Every record below must be copied exactly, with images dropped.

Data shown START

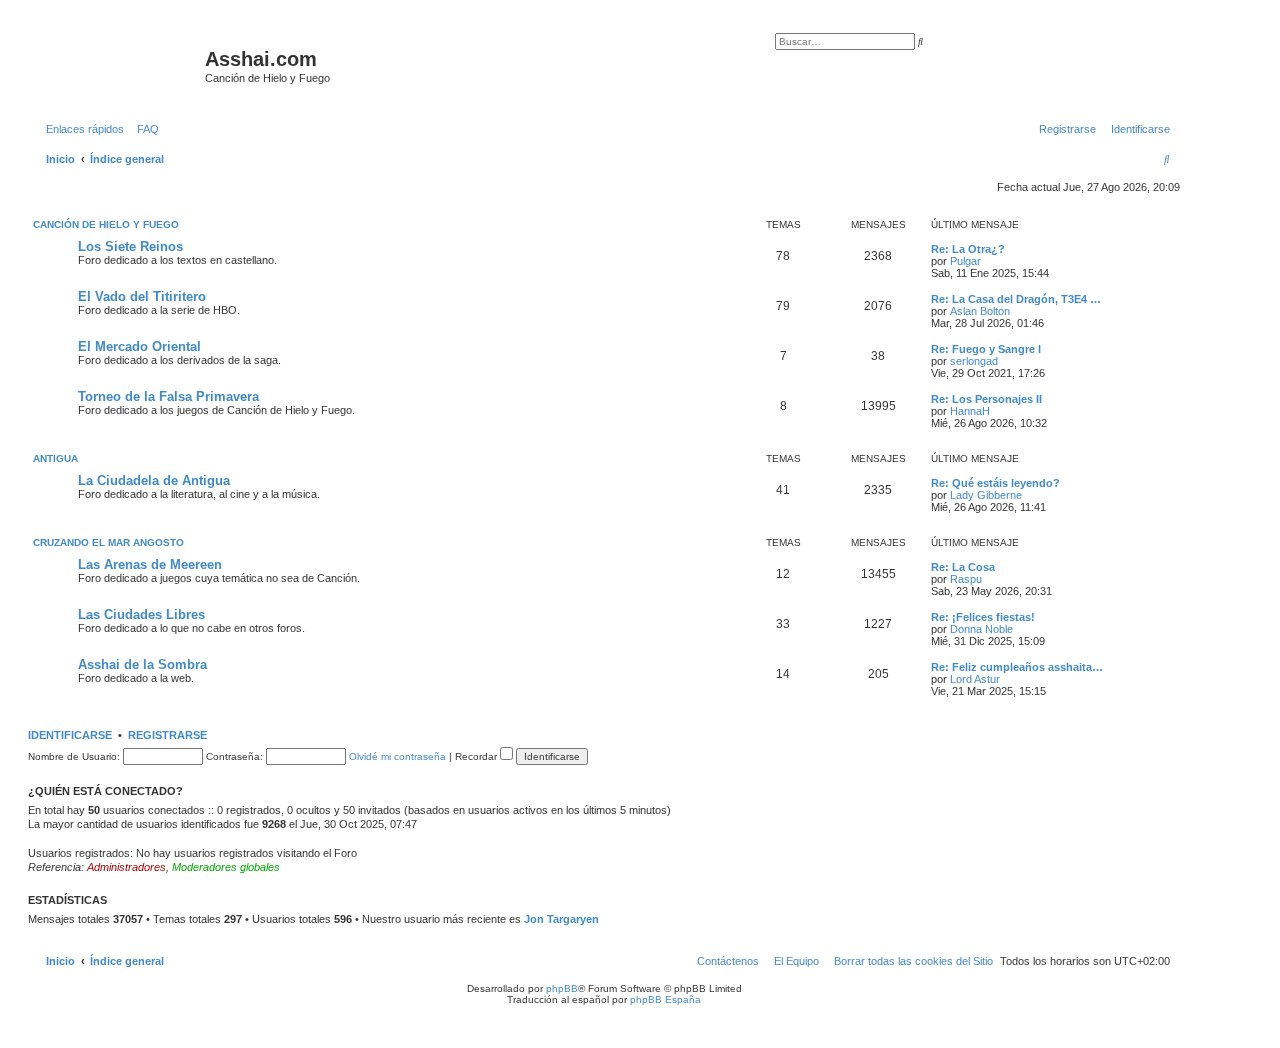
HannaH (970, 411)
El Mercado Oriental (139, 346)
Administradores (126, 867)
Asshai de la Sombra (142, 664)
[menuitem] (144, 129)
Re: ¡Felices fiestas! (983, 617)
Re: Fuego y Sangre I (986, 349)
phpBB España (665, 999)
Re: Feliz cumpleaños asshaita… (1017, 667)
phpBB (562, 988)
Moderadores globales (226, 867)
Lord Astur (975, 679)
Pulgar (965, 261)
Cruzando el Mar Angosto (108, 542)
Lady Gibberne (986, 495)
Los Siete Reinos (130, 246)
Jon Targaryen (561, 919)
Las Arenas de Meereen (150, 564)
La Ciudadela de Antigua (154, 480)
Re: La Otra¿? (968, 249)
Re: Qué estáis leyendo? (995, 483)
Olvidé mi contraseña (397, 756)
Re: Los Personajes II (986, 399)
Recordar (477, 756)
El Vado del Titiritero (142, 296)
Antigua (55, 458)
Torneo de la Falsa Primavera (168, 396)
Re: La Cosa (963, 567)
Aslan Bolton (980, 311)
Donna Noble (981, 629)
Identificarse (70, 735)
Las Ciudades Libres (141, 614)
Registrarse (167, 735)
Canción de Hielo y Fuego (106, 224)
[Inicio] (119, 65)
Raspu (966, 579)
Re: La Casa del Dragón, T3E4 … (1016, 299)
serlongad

Data shown END

• The answer:
HannaH (970, 411)
El Mercado Oriental (139, 346)
Administradores (126, 867)
Asshai de la Sombra (142, 664)
[menuitem] (144, 129)
Re: ¡Felices fiestas! (983, 617)
Re: Fuego y Sangre I (986, 349)
phpBB España (665, 999)
Re: Feliz cumpleaños asshaita… (1017, 667)
phpBB (562, 988)
Moderadores globales (226, 867)
Lord Astur (975, 679)
Pulgar (965, 261)
Cruzando el Mar Angosto (108, 542)
Lady Gibberne (986, 495)
Los Siete Reinos (130, 246)
Jon Targaryen (561, 919)
Las Arenas de Meereen (150, 564)
La Ciudadela de Antigua (154, 480)
Re: La Otra¿? (968, 249)
Re: Qué estáis leyendo? (995, 483)
Olvidé mi contraseña (397, 756)
Re: Los Personajes II (986, 399)
Recordar (477, 756)
El Vado del Titiritero (142, 296)
Antigua (55, 458)
Torneo de la Falsa Primavera (168, 396)
Re: La Cosa (963, 567)
Aslan Bolton (980, 311)
Donna Noble (981, 629)
Identificarse (70, 735)
Las Ciudades Libres (141, 614)
Registrarse (167, 735)
Canción de Hielo y Fuego (106, 224)
[Inicio] (119, 65)
Raspu (966, 579)
Re: La Casa del Dragón, T3E4 … (1016, 299)
serlongad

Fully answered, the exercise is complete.